Last Tuesday, somewhere in Jerusalem, or Tel Aviv, or Haifa, or Beer Sheva, some lucky Israeli was consuming his second hamburger-on-a-bun of the day; or she was scooping up her hummus with freshly baked pita bread. On that same day, somewhere in Tiberias, the Negev, or the Golan, some lucky Israeli was quietly drinking a shot of whiskey or a cold beer after a hard day of work. Also on that day, somewhere in Hatikvah Quarter or Qiryat Shemona, Maimuna, the post-Pesach feast of North African Jews was sending Pesach off with a leavened bang.
Of course, we Jews in the Diaspora had no such luck or fun last Tuesday. We were counting the hours, the minutes, and the seconds until the end of the eighth day of Pesach: that stubborn “second day of Yom Tov” holdover from ancient times when our sages sagely added one restrictive festival day in the Diaspora to insure that we observe the holiday at the correct times, in the absence of a mathematical calendar. Israelis have plenty of headaches that Diaspora Jews are spared. Yet one of their consolations is that they say goodbye to matzah and hello to hametz, leavened foods, a whole day earlier than we do. “Reason #300” for making aliyah, immigrating to Israel, is what I think with a somewhat bitter chuckle each year that Pesach comes and goes, and I sink a bit more into the drying concrete of my well entrenched life outside of the holy land.
I live and work comfortably in the United States. I am a Diaspora Jew whose Zionism, though passionate, amounts to cheerleading from the stands rather than jumping on to the court and getting bruised in a very exciting and energetic game. I have all types of reasons for living in America: proximity to family, not being able to make a living as a Conservative rabbi given the control of the Israeli rabbinate, the value of serving the American Jewish community, the strategic importance of advocating for Israel on Capitol Hill. They are all perfectly valid reasons. None of them changes the reality that my family and I have chosen not to be totally invested in the Jewish people’s most compelling experiment in meaningful self-determination since the Exodus. Also, we have chosen not to do this at a time in Jewish and world history when it has never been easier for Jews like us to accomplish.

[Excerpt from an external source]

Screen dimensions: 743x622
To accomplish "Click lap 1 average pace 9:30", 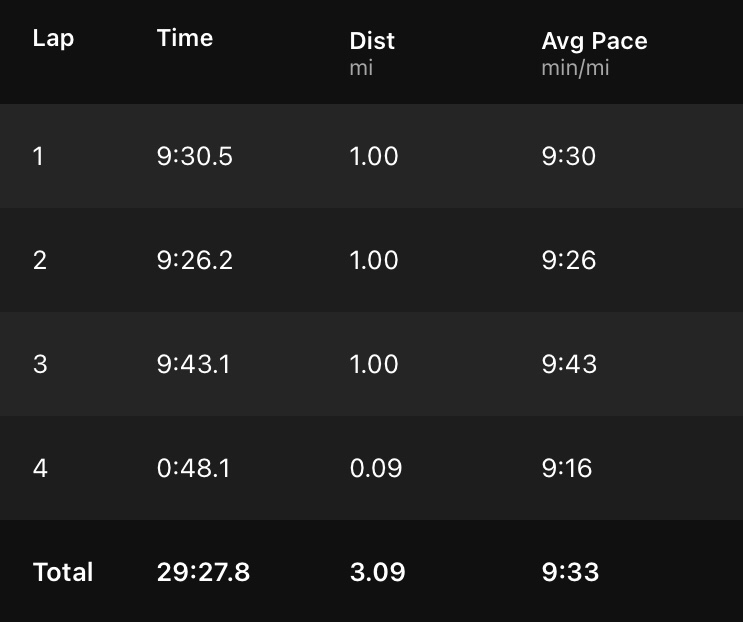I will 569,156.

I am not trying to engage in disingenuous self-flagellation of the “Oh, how I just wish I could make aliyah and be like you guys (heavy sigh)” variety. Israelis are justifiably not interested in such cheap, unhelpful guilt exorcism, and they would have every right to condemn it. Further, I see no reason to walk around all day feeling guilty about my Jewish commitments. I love America and its Jews, and I will continue to serve the Jewish people and its values, my geography notwithstanding. Finally, I truly believe that though Israel is the spiritual and political center of our world-wide wheel, we “the spokes” are indispensable for keeping that wheel rolling. American Jewish life continues to give birth to supremely important aspects of modern Jewish religion and culture. However, I am trying to remain honest with myself that my choice to not live in Israel does have some less than positive consequences for my Jewish life and the life of the Jewish people.

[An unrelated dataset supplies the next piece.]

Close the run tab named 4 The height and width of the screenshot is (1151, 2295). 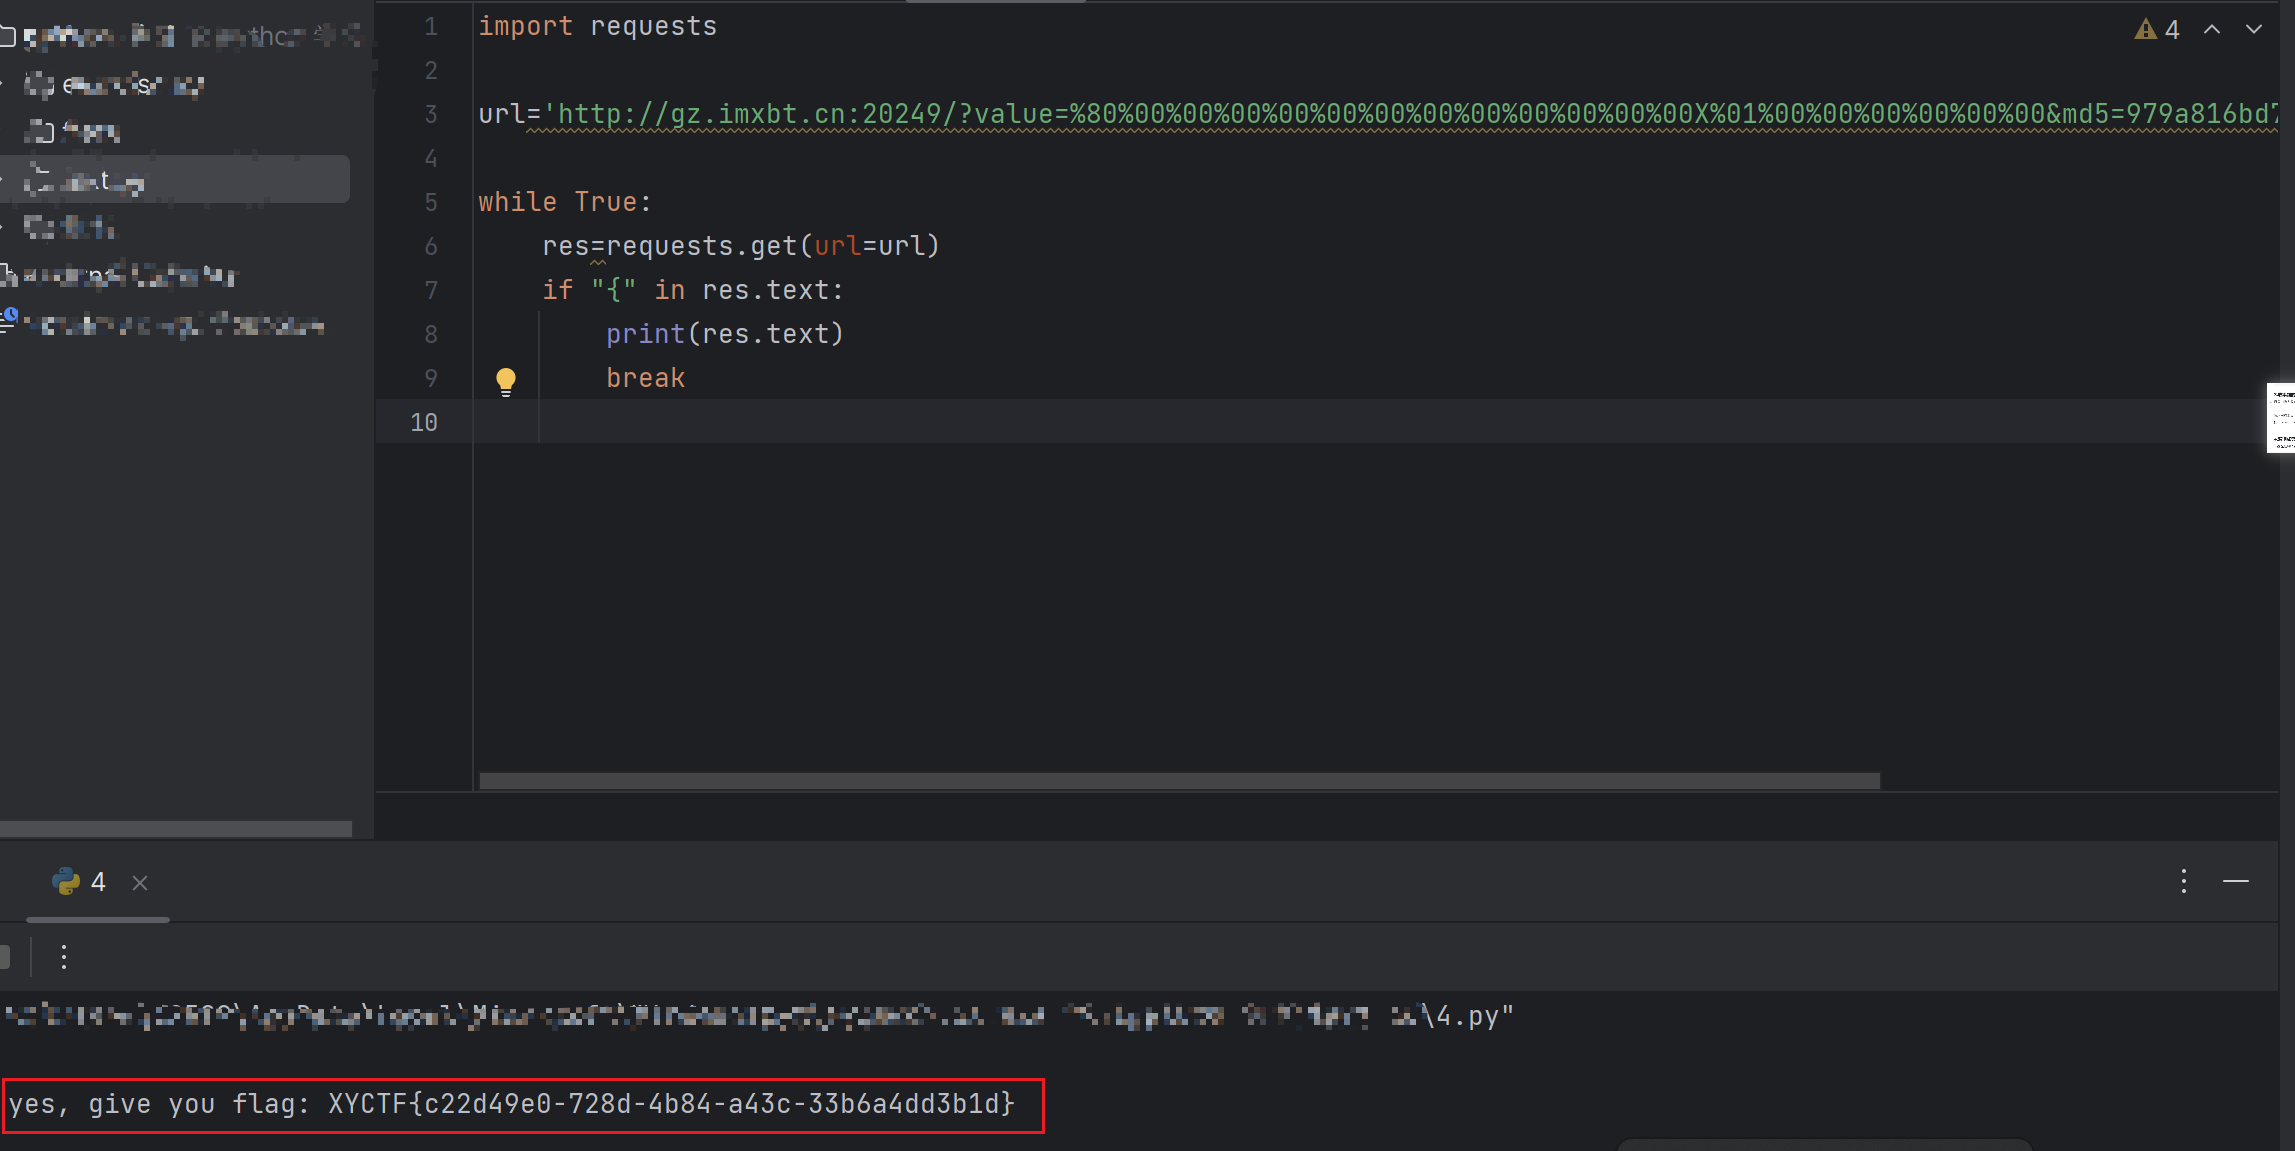pos(140,883)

Israel struggles with genuine spiritual and cultural identity crises that are often the dysfunctional legacies of extreme secularism, the oppressiveness of the rabbinate and constant vigilance in the shadow of our enemies’ threats. Yet Israel also thrives as a majority Jewish society whose civil religion, rhythms and values are thoroughly, naturally Jewish and Hebraic, in ways that the Jewish Diaspora’s cannot be. Israeli society has yet to deal adequately with a host of pressing moral and political matters vital to its thriving as a democratic Jewish state. Yet Israel’s existence as a democratic Jewish state cannot be equaled anywhere in the Jewish world. We American Jews spend enormous amounts of energy just trying to figure out how to survive the challenges of assimilation, when the greatest of all solutions, with all of its imperfections, lies a mere six thousand miles to our east, as the plane flies.
I will not end my life and work in America anytime soon. All the more reason for me not to pretend away the irritating tensions, minor and major, inherent in this decision that should and do make me uncomfortable. No matter how much I complain about the second day of Yom Tov, I continue to observe it, even if it is an unnecessary historical holdover. I struggle with my rich but less than complete Jewish life that is a consequence of not having made aliyah. I live with the preoccupations of minority survival that are the inheritance of life in an extremely open American society. I accept that there are genuine -if not always clear – limits to how much American Jewry and I have a right to participate in Israel’s internal dialogue about her policies, values, security and future. Paraphrasing the Hasidic master, Nahman of Bratzlav, I live my Jewish and Zionist journeys with an element of restlessness and a nagging lack of fulfillment: wherever I am going, I am going to the land of Israel.